Lineworker demand challenges co-ops to feed career pipeline
June 2026

VMDAEC’s Girl Power Camp offers high school girls a one-day exploration of careers in line work. (VMDAEC photo)
by Chris Dovi, Contributing Writer
Demand for power line workers and related trades is soaring.
From the Bureau of Labor Statistics to Goldman Sachs Research and the U.S. Department of Energy, projections point to a growing need for skilled utility workers in the years ahead.
The numbers are staggering: According to BLS, there will be 7% employment growth for power line workers from 2024 to 2034 — nearly 11,000 job openings per year for power line installers and repairers. This employment growth registers well above the average for other careers, compounded by the fact that 40% of utility workers are at retirement age already or will be by 2030.
It’s a complex issue for utilities. Retirements are outpacing the training of new skilled lineworkers as energy demands hit their highest levels worldwide. And the exit of utility workers with decades of experience leaves younger workers without seasoned mentors.
Mike Costley, an adjunct instructor for Southside Virginia Community College’s Power Line Worker Training School in Blackstone, Va., retired in 2019 after 27 years as a Dominion Energy lineman. “When I retired, the average age of a lineman was about 45 to 50 years across the country,” he says. “Today the average age is about a decade younger.”
The workforce trend puts pressure on large utility companies and rural electric cooperatives alike. But co-ops face additional challenges. The co-ops’ rural locations can make it harder to recruit skilled workers to relocate to those areas.
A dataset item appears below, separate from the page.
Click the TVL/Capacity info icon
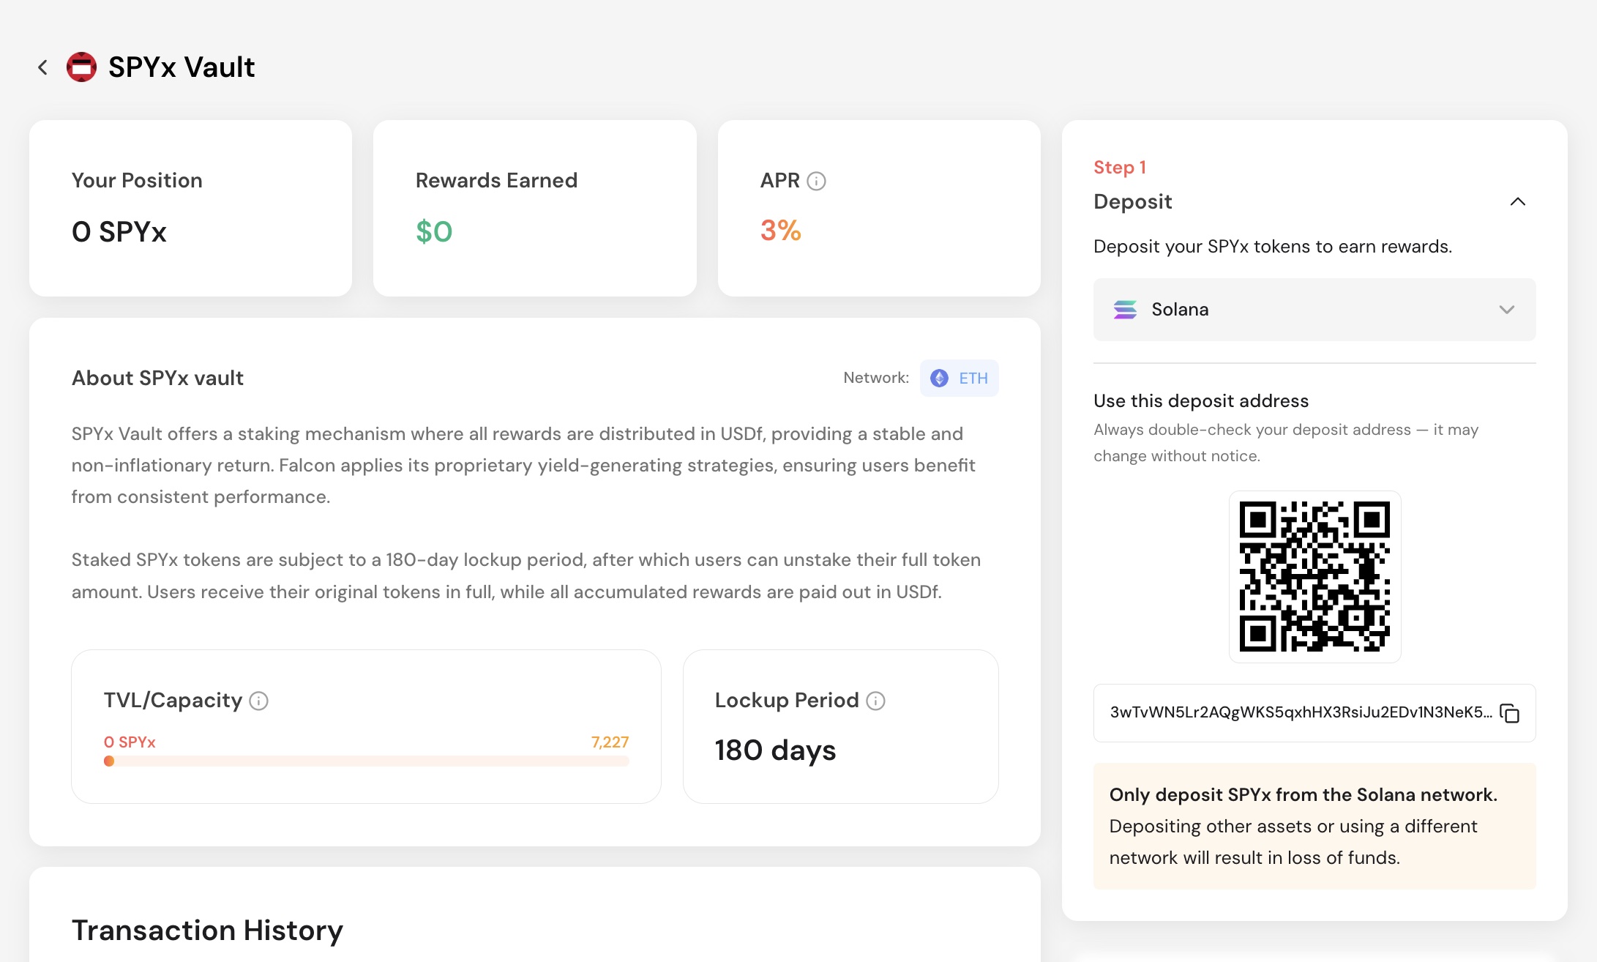 [x=258, y=701]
And investor-owned utility companies can lure co-op workers away with salary and benefit incentives. Yet the Virginia, Maryland & Delaware Association of Electric Cooperatives and its member co-ops have created strategies to showcase utility jobs for any career-focused audience.

Pre-apprenticeship programs are on the rise. (VMDAEC photo)
Drawing interest among high schoolers is a key tactic, says Katie Luckett, director of marketing, communications and education at Maryland’s Choptank Electric Cooperative.
“We host many tours here at Choptank for high school students interested in utility linework,” Luckett says. “We show them the equipment, materials, bucket trucks, climbing demonstrations, the outside of a substation. … It’s as close as the students will get to real linework without being up in a bucket or dealing with dangerous equipment.”
If students can’t get to the co-op, the co-op will take demonstrations to them, she adds.
Interactive events and programs across co-ops engage students to learn by doing. VMDAEC’s Girl Power Camp empowers young women and introduces them to utility careers. Events at the association’s training facilities in Palmyra, Va., and Salisbury, Md., get the young women geared up and active in simulating basic skills of the trade. Some Girl Power participants have transitioned from pre-apprenticeship training into full-fledged co-op careers.
Co-ops such as Community Electric Cooperative and Shenandoah Valley Electric Cooperative offer a half-day session for high schoolers called A Day in the Life of a Lineman, allowing them to meet professional lineworkers, see equipment and learn the scope of the career.
Pre-apprenticeship training programs are growing in Virginia and Maryland to channel young people into the trade, largely inspired by the SVCC program, which recently celebrated its 10th anniversary. So far, the program graduated 730 students. Keith Harkins, vice president of academic and workforce programs, says about 90% of graduates are hired directly into apprenticeships.

It has spawned similar programs at other community colleges — Wytheville, Mountain Empire and Laurel Ridge community colleges all now boast similar programs. Wor-Wic Community College in Salisbury, Md., began training the sixth cohort of students in its pre-apprenticeship program in May.
Years ago, says Alan Scruggs, VMDAEC’s vice president of safety and training services, lineworkers were hired off the street. “It takes a good five years to bring in somebody green off the street and get them up to speed where they can actually contribute as a journeyman,” he says.
Programs like SVCC’s help identify recruits who are serious about the profession. “It weeds them out before they’re hired by a co-op or any other utility,” says Scruggs.
And with safety always the chief concern for any utility crew, there must be increased attention to preparation, says Rachael Freeman, VMDAEC director of safety training.
“More young employees are stepping into leadership roles earlier in their careers,” she says. “One way the association has tried to do our part to help address this is by offering crew leadership training.”
The training teaches workers looking to advance how to “lead across the generation gap,” she says, and how to transition from linework into positions where a worker may have to supervise former peers.
”The course has helped provide newer leaders with practical tools and guidance as they move into supervisory roles,” she says.